The District of Columbia filed a legal brief on behalf of 22 blue states and territories on Dec. 10 opposing a lawsuit request filed with the Supreme Court by the State of Texas, which challenges the election results in four battleground states.
The group represents all but one state with Democratic attorneys general not counting the four defendants: Pennsylvania, Georgia, Michigan, and Wisconsin.
“The people have chosen. But Texas, supported by 17 other states, asks this Court to overturn that choice,” the brief (pdf), signed by District of Columbia Solicitor General Loren Alikhan, states. “Amici States urge this Court to reject Texas’s last-minute attempt to throw out the results of an election decided by the people and securely overseen and certified by its sister states.”
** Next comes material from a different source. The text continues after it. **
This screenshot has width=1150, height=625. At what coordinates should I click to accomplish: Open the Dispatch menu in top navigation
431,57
Texas sued the battleground states of Georgia, Pennsylvania, Michigan, and Wisconsin on Dec. 8, alleging that officials there conducted the 2020 general election in violation of the Constitution. The defendant states illegally altered election laws, causing a flood of mail-in votes without appropriate ballot integrity measures in place, Texas alleged. The resulting irregularities put the ultimate outcome of the election in doubt, the lawsuit argues.
The Trump campaign and six states with Republican attorneys general filed motions to join Texas in the lawsuit. A group of 17 states with Republican attorneys general filed briefs in support of Texas on Dec. 19.
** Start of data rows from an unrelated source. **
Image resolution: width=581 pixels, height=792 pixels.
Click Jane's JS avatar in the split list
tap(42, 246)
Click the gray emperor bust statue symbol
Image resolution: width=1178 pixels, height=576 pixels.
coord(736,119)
Ohio Republican Attorney General Dave Yost, filed a brief “in support of neither party,” arguing against the relief sought by Texas. The office of Texas Attorney General Ken Paxton did not respond to a request for comment on Yost’s filing.
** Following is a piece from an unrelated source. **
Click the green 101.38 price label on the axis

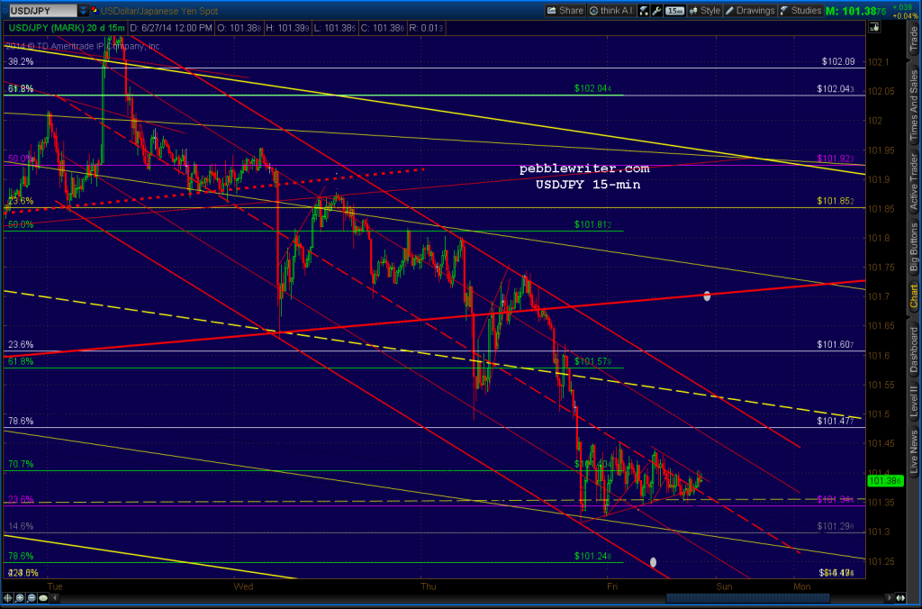pyautogui.click(x=884, y=481)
Five other Republican attorneys general—from Alaska, Idaho, Kentucky, New Hampshire, and Wyoming—have not filed briefs in support of Texas or motions to join the case. The offices of the attorneys general for Idaho, Kentucky, New Hampshire, and Wyoming did not respond to requests for comment. The governor of Alaska said his attorney general did not have enough time to review the lawsuit before the deadline to join the case expired.
“I’ll be the first to admit that I was disappointed that we didn’t have enough time to thoroughly review the details. Had this not been the case, we may have come to a different decision,” Alaska Gov. Dunleavy said in a statement emailed to The Epoch Times. “My understanding is that the Supreme Court will make a quick decision prior to December 14. Depending on the outcome, Alaska will respond accordingly.”
The defendant states submitted four briefs in opposition to Texas around the 3 p.m. Thursday deadline set by the court.
“Texas seeks to invalidate elections in four states for yielding results with which it disagrees. Its request for this Court to exercise its original jurisdiction and then anoint Texas’ preferred candidate for President is legally indefensible and is an affront to principles of constitutional democracy,” the Pennsylvania brief (pdf) states.